(Data listing)
####################

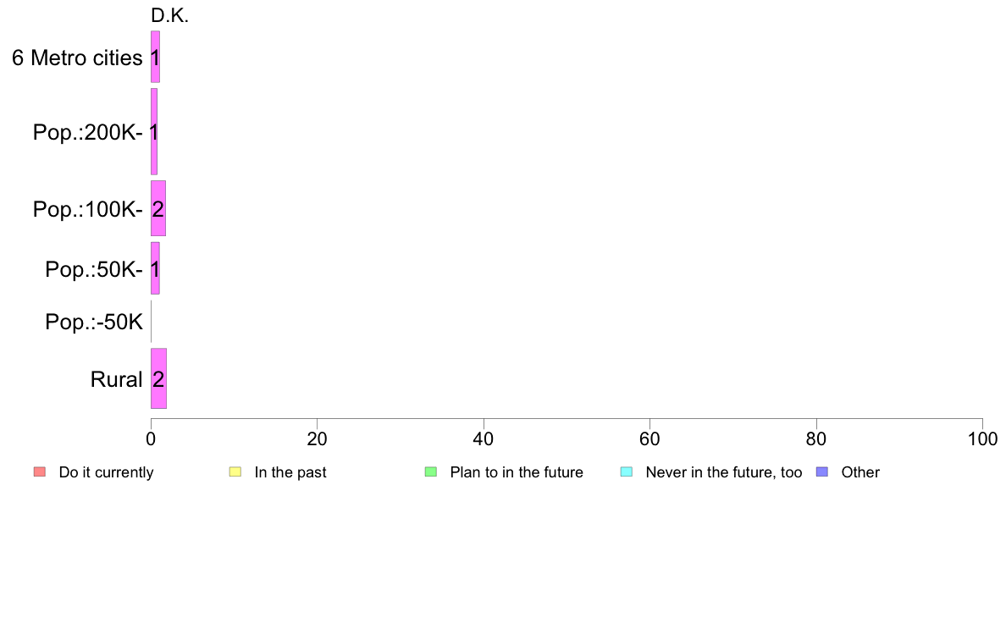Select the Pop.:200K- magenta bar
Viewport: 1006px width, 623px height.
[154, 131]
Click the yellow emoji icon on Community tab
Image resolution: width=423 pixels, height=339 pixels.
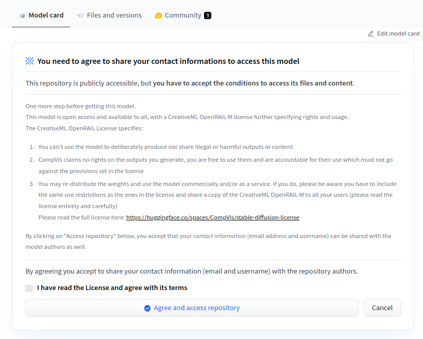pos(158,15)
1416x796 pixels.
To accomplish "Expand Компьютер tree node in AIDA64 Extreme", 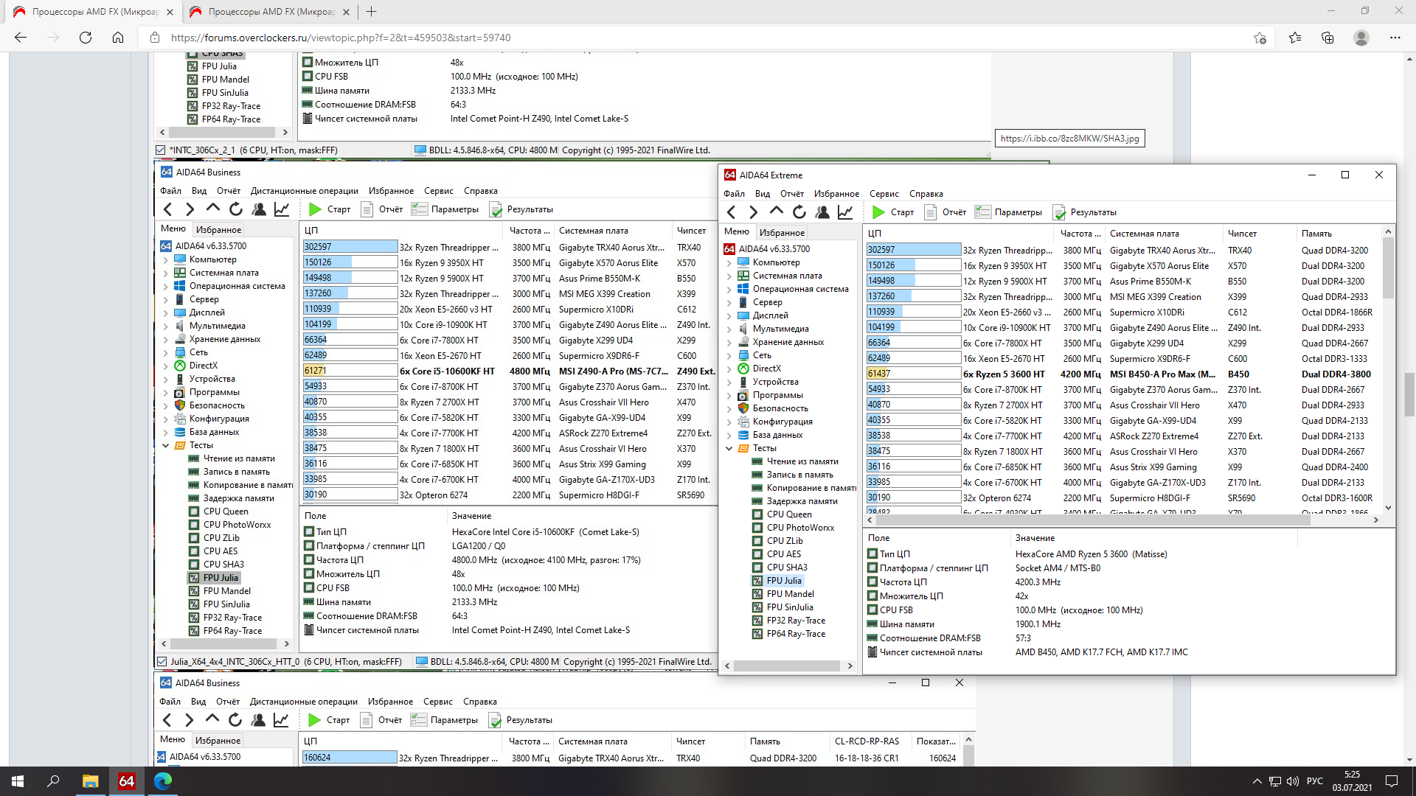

####################

● PROBLEM DESCRIPTION
In every record, substitute "px" for "pixels", and reproduce the lines with nothing else changed. Omit the pictures from your answer.

● SOLUTION
Select the Pop.:200K- magenta bar
Viewport: 1006px width, 623px height.
[154, 131]
Click the yellow emoji icon on Community tab
Image resolution: width=423 px, height=339 px.
pos(158,15)
1416x796 px.
To accomplish "Expand Компьютер tree node in AIDA64 Extreme", 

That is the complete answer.